2009年9月29日火曜日

ねこにゆーり

 最初に覚えたのはタイトルでした。『ねこにゆーり』。猫に有利? 響きが印象的で、ちょっと意味深。それで、どんな漫画だったっけと誌面で確認するように読んで、だんだんに親しんでいったのでした。榊さんというちょっと人が苦手の女の子が猫と仲よくなっていく様を描いた漫画、なんて書くと昔はやった漫画を思い出してしまいそうになりますが、あんまりそんな感じじゃありません。で、この榊さんというのが、ゆーりなんですね。優理と書いて、ゆーり。彼女と猫の交流を描いた漫画、そして彼女と友人たちとの交流を描いた漫画であります。

友人、その筆頭は八重樫世良なのでしょうか。ちょっと発言がいかがわしい女の子。そして水木歩。眼鏡、男子、あんまりがっついていない、ちょっと主人公っぽい? このふたりがゆーりの幼馴染み。ここに歩、あっくんのことが好きな女の子、桜沢あさひが加わって、これくらいわかれば充分読んでいけるかなって感じです。キャラクターは、よくもわるくも典型的だから、わかりやすい、理解しやすい。反面、どこかで見たような気がするっていうね。セラに関しては、ずっと誰かに似てる似てるって思ってて、今ようやく気がつきました。麻倉南だ。ほら、『メガミのカゴ』の。ずっと気になってたことが解消して、なんだかちょっとすっきりしていい気分です。

この漫画は、恋愛の要素が少しあって、友情も少しあって、青春があって、そしてペット愛があってと、いろんな要素がからみあって成り立っているのですが、そのどれかに傾きすぎるということがなく、それぞれが適度に主張して、譲りあって、支えあっているという感じ。ほどよいバランス感があるんですね。キャラクターは、主役に近い人はやはりしっかりと出番もあって、当然その個性が発揮される機会も多くなって、けれどほとんどモブのような人でも、テーマによっては前に出てきたりします。こうしたところが、全員で盛り上げようというような雰囲気を感じさせて、和気藹藹とした仲よさ、いいなと思わせるのではないかと思っています。みな、人との関わりに前向きで、みな、人懐こくやさしい。そんな空気がとてもいい。特にペット自慢の回なんかね、すごくいきいきとしていて、読んでいるこちらも嬉しさがこみあげてくるようなところがあって、この漫画のよさが発揮されてるな、なんて思ったものでした。

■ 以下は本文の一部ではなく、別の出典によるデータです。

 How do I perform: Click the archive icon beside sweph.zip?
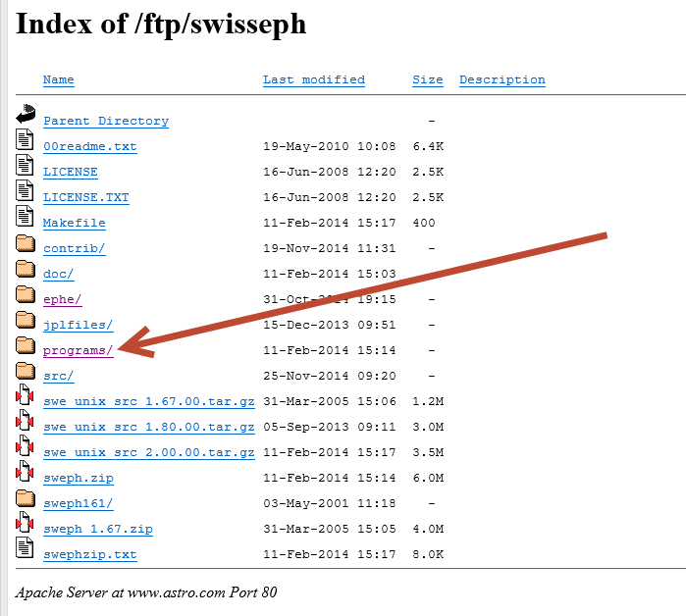[x=26, y=473]
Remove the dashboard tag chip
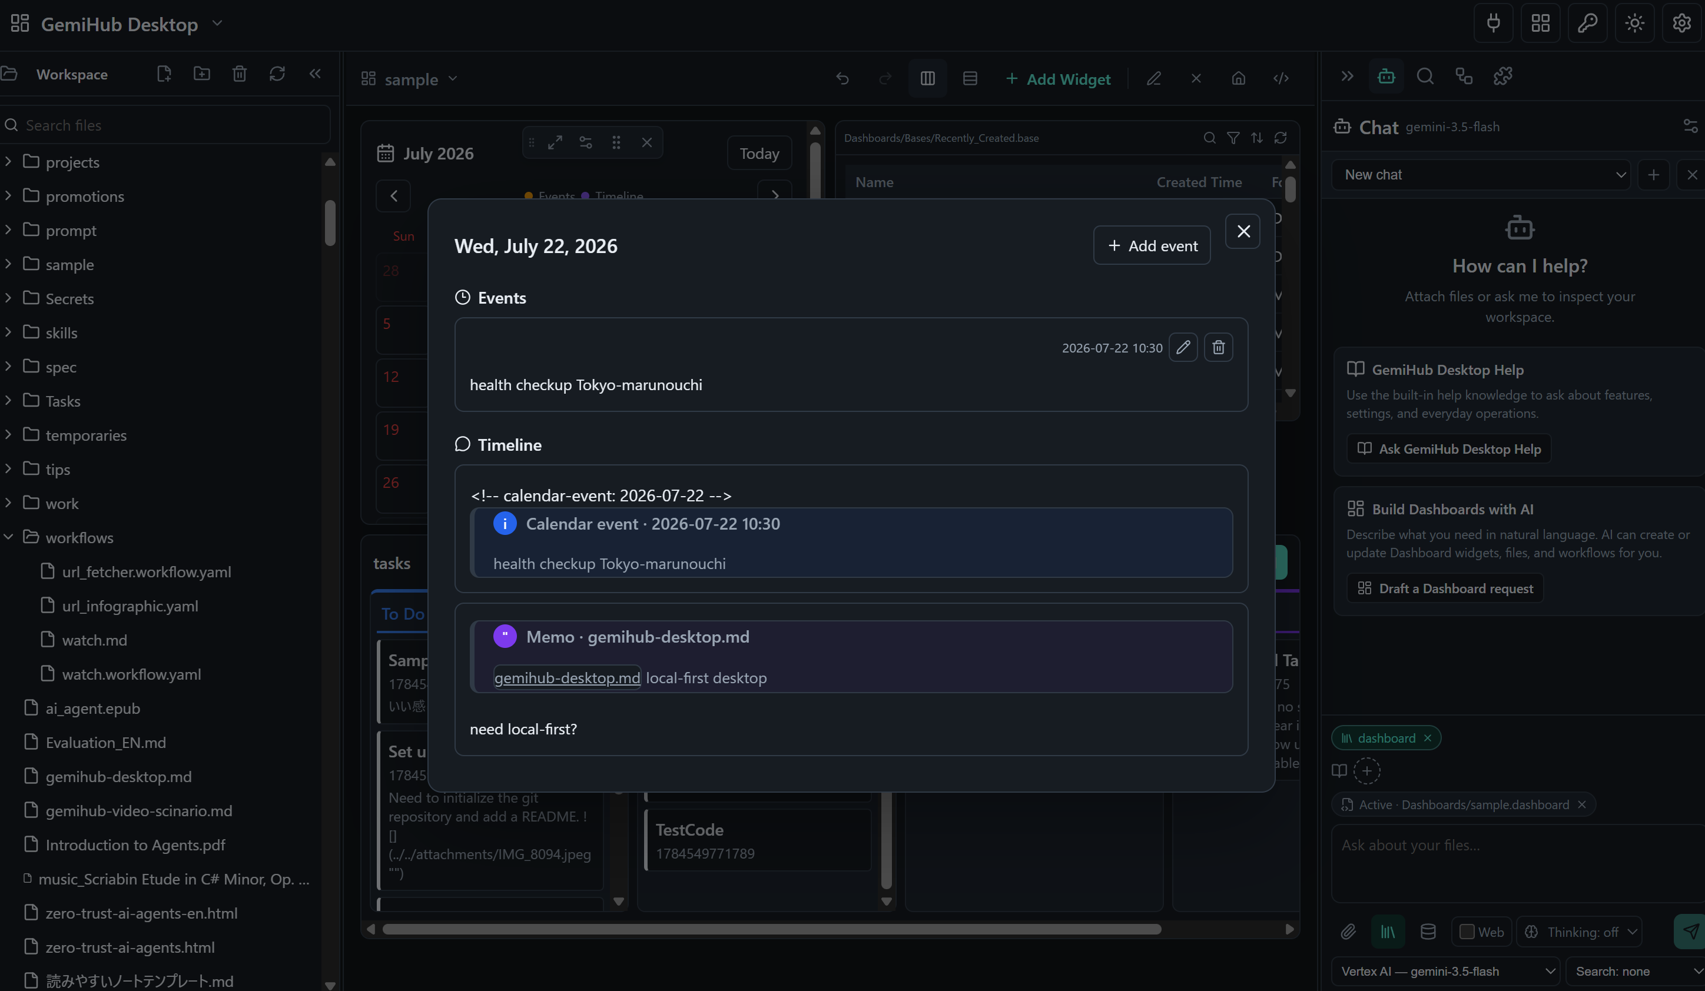The height and width of the screenshot is (991, 1705). pyautogui.click(x=1428, y=738)
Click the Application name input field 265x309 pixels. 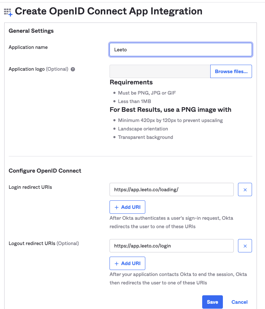180,50
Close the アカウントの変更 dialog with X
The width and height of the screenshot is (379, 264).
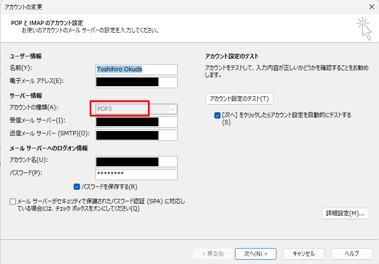[371, 7]
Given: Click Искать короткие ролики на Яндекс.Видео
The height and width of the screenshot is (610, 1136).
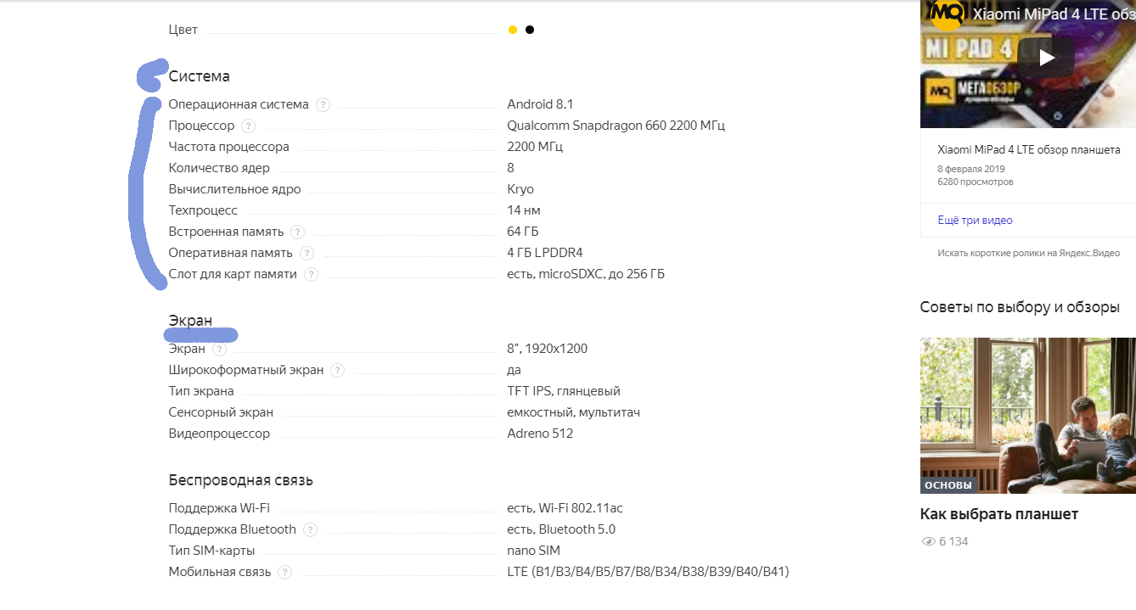Looking at the screenshot, I should pyautogui.click(x=1028, y=253).
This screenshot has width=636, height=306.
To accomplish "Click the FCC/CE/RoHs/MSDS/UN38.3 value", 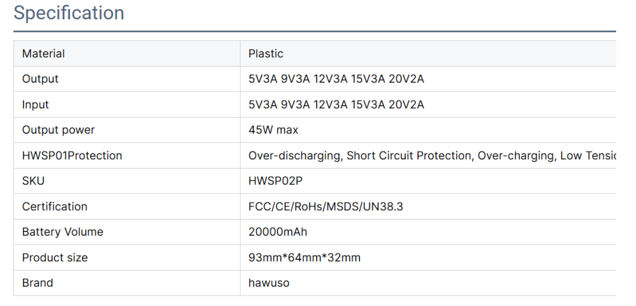I will point(325,206).
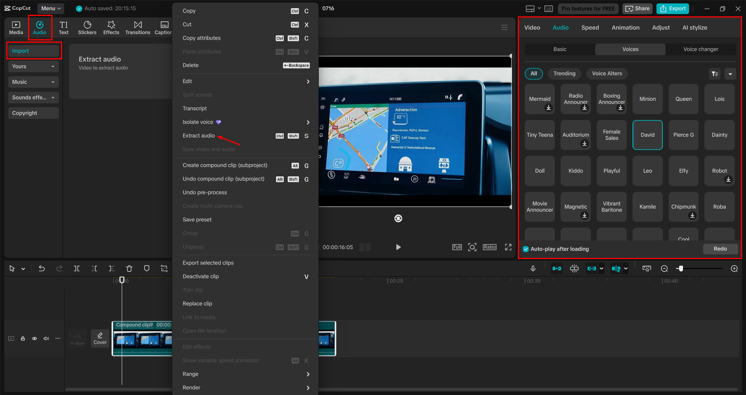746x395 pixels.
Task: Open the Media panel
Action: pos(16,27)
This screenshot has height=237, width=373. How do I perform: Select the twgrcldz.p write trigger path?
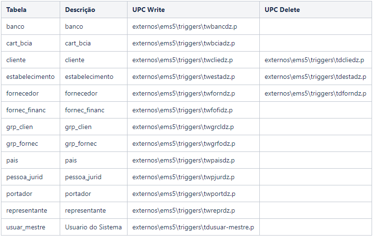[183, 127]
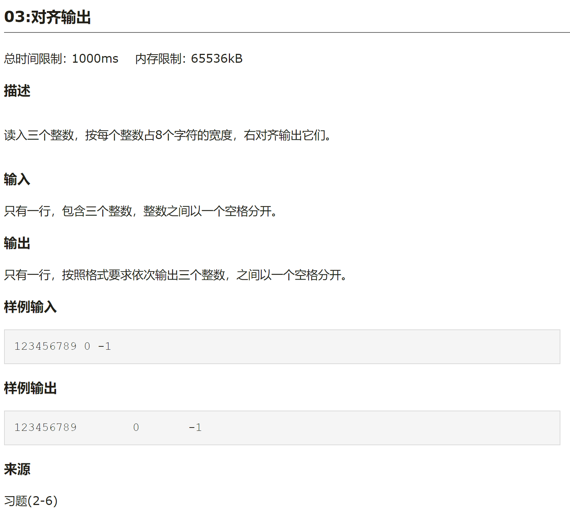The width and height of the screenshot is (570, 512).
Task: Click the 输入 section heading
Action: coord(16,180)
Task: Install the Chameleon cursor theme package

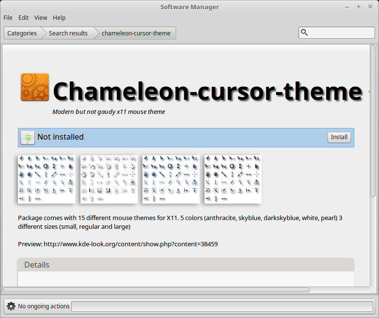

この漫画は、ちょっとマニアックなネタとか、そういうのも散見されて、それは残念ながら私にはあんまりよく笑いどころや楽しみようがわからないのだけれど、『デス・クリムゾン』のくだりとかね、なんか伝わってこない。そんな気持ちになることもあるのだけれど、けれど全体を通しての流れ、そうしたものにはひかれるものがあります。ひとつのできごとを、ゆーりの視点、セラの視点で描いたことがありました。ゆーりとセラ、それぞれ思うところ、悩むところがあって、けれどこのひとつのできごとが、三人をあらためて引き結ぶこととなって、素敵な風景、流れさる胸のつかえ、そうした叙情性あふれる感性はすごくいい。楽しさや叙情性、そして共感など、そうしたものに触れるごとに、『ねことゆーり』にて描かれる世界の表現に、ゆーりたち登場人物に、親しみを感じて、そしてそのたびごとに、少しずつこの漫画を好きになっていったのでした。

最初に覚えたのはタイトルでした。今は、ゆーりもスカイさんも、この漫画に出てくるみなが大好きです。

  • kodomo兎『ねこにゆーり』第1巻 (まんがタイムKRコミックス) 東京:芳文社,2009年。